Hinamori wasn't quite sure either, of what amazes her the most about the Barbie, the fact that it still managed to survive all the torment it has obviously been put through, or the fact that it didn't seem to mind at all and still looked incredibly pretty as ever.

"Ya-chi-ru!"

Hinamori let her voice bounce and rebound around the house, throughout corridors, ceilings, and rooms, searching for that pink haired jump ball.

"Ya-chi-ru!"

Still no answer.

Fine. Ms.Killer-Barbie-Samurai-Doll will get returned to her rightful place. For the last time.

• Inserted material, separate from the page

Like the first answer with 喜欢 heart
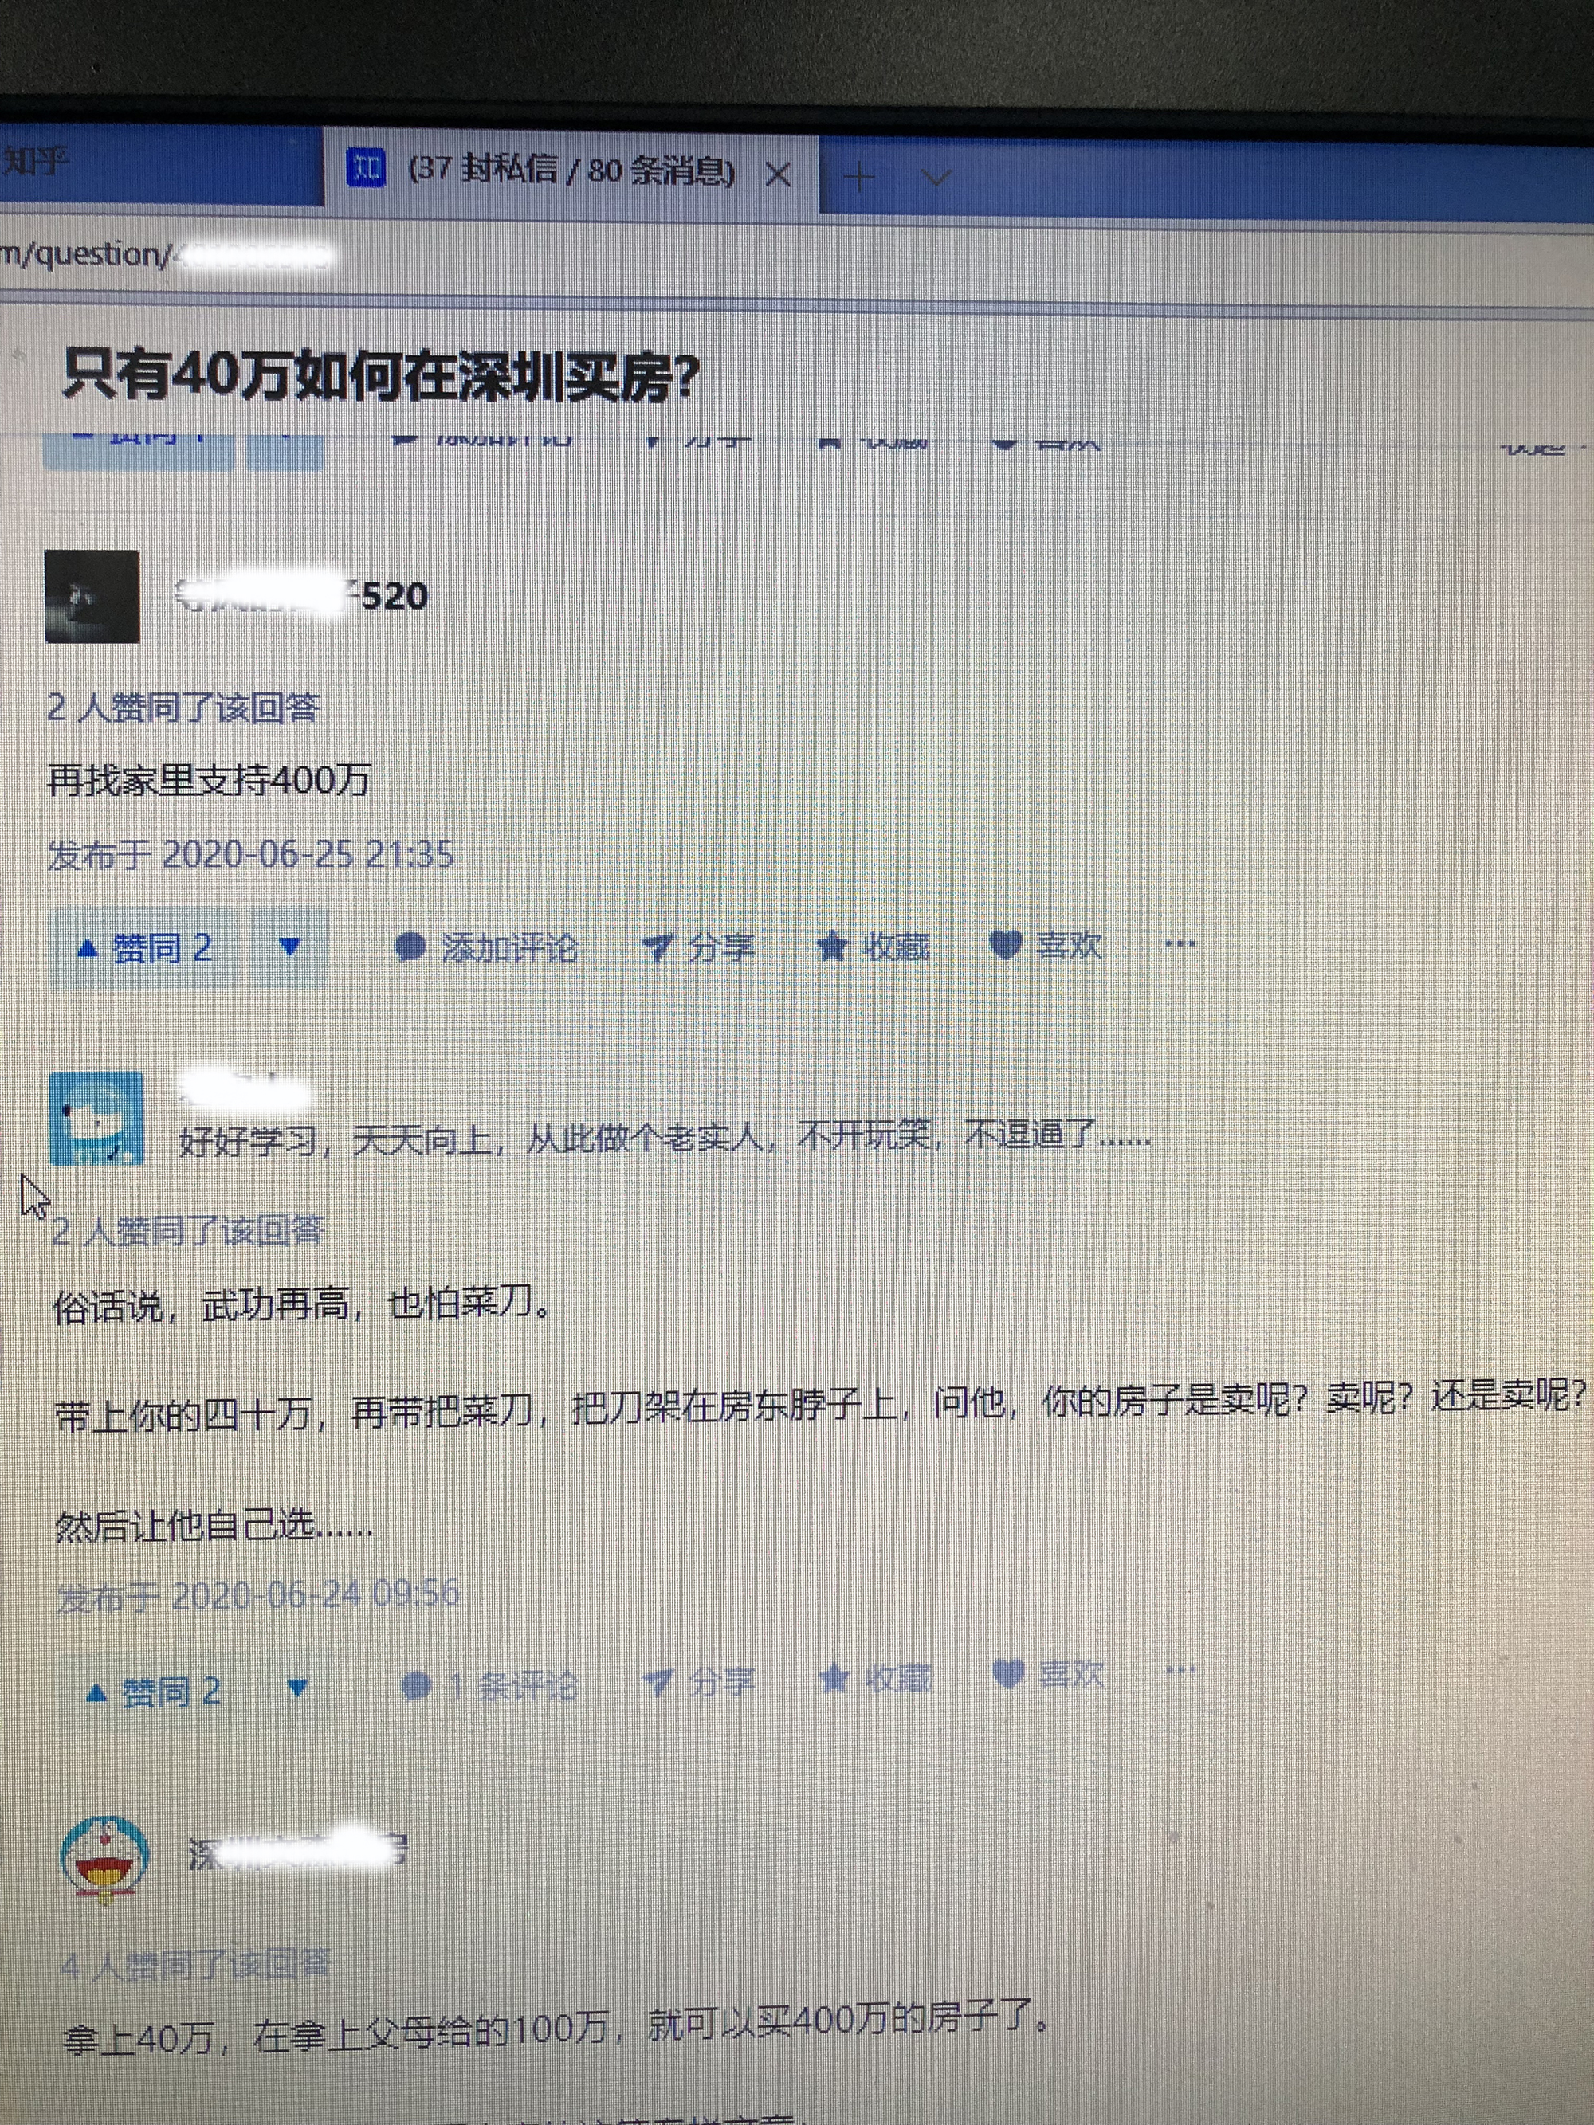This screenshot has height=2125, width=1594. pos(1045,944)
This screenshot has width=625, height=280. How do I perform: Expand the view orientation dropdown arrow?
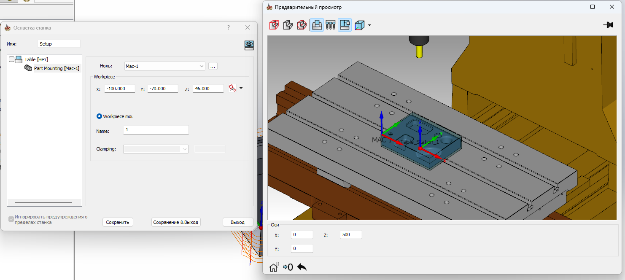pyautogui.click(x=369, y=25)
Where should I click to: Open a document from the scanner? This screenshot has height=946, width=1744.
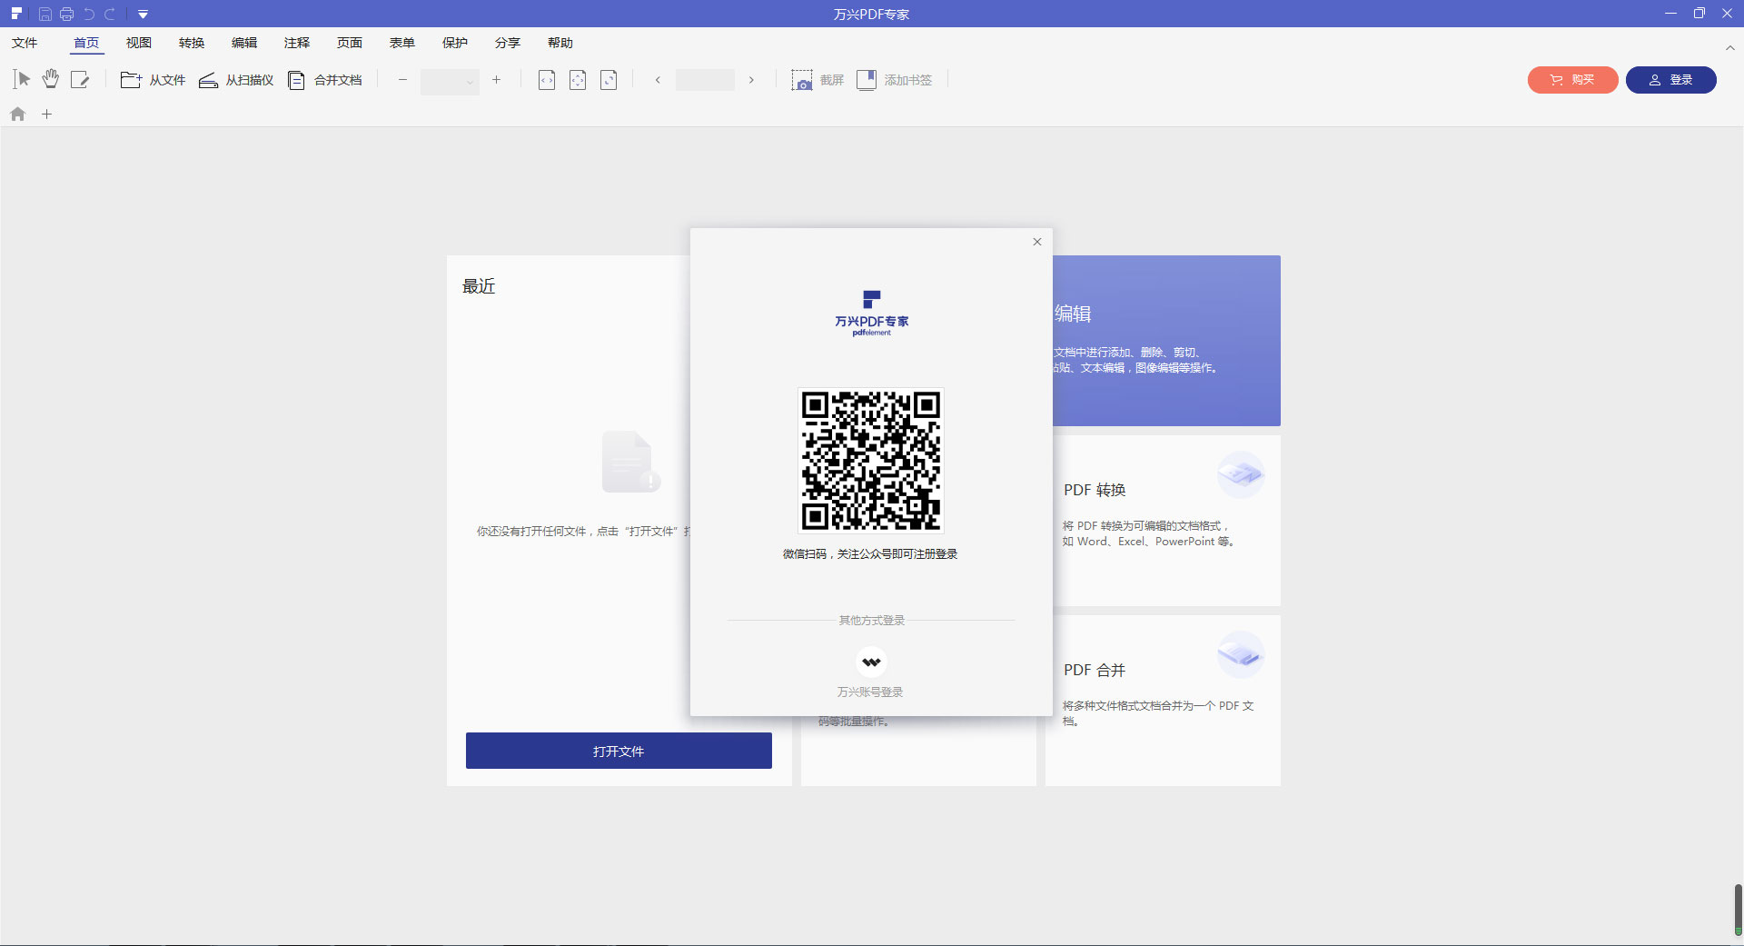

And she picked the strange doll up and walked straight to her sister's room upstairs, ascending two flights of stairs with ease and taking a left turn once she reached the second floor, bringing herself into one long and narrow corridor found mostly only aboard Japanese houses. She halted on the 2nd wooden door she found. Ignoring several out-of-the-place-posters of barbies, ninjas, pokemons, assasins, and bratz punched into the surface of the door, Hinamori turned the knob and pushed inside.

The room itself was similar with the posters on the door she just went through. It looked like a crossbreed between a little princess' kingdom, with those flying unicorns and drapes of see-through burgundy colored fabric above the bed, with a military squadron, complete with a mini machine gun a few prized artilleries at the corner, including a few wooden katanas and several wooden ninja shurikens at hand. The perfect combination ordinary mothers would never concoct or recommend their daughters to have.

But Yachiru was her sister. No matter how unspeakable her room is, or how unexplainable her liking for barbies and assassins at the very same time, she was still her sister. And will stay that way for all eternity.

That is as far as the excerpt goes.